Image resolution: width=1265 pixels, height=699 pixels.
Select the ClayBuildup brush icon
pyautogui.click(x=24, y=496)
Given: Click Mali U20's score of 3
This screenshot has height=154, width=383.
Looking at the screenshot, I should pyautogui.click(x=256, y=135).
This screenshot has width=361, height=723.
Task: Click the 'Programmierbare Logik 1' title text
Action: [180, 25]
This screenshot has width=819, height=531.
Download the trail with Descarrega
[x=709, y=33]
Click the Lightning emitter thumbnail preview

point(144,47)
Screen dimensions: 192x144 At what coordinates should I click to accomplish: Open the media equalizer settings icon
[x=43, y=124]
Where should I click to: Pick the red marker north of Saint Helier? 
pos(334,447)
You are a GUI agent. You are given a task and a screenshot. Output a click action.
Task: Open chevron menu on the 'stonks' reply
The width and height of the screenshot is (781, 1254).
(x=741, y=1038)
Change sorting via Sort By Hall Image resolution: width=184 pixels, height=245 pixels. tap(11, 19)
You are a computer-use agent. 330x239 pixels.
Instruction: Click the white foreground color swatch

---*---

* Work item:
Give a word-for-word copy of the records.

* Solved exercise:
Image resolution: width=1265 pixels, height=699 pixels.
Select the ClayBuildup brush icon
pyautogui.click(x=24, y=496)
Given: Click Mali U20's score of 3
This screenshot has height=154, width=383.
Looking at the screenshot, I should pyautogui.click(x=256, y=135).
This screenshot has width=361, height=723.
Task: Click the 'Programmierbare Logik 1' title text
Action: [180, 25]
This screenshot has width=819, height=531.
Download the trail with Descarrega
[x=709, y=33]
Click the Lightning emitter thumbnail preview

point(144,47)
Screen dimensions: 192x144 At what coordinates should I click to accomplish: Open the media equalizer settings icon
[x=43, y=124]
Where should I click to: Pick the red marker north of Saint Helier? 
pos(334,447)
You are a GUI agent. You are given a task and a screenshot. Output a click action.
Task: Open chevron menu on the 'stonks' reply
The width and height of the screenshot is (781, 1254).
(x=741, y=1038)
Change sorting via Sort By Hall Image resolution: width=184 pixels, height=245 pixels. tap(11, 19)
You are a computer-use agent. 330x239 pixels.
Instruction: Click the white foreground color swatch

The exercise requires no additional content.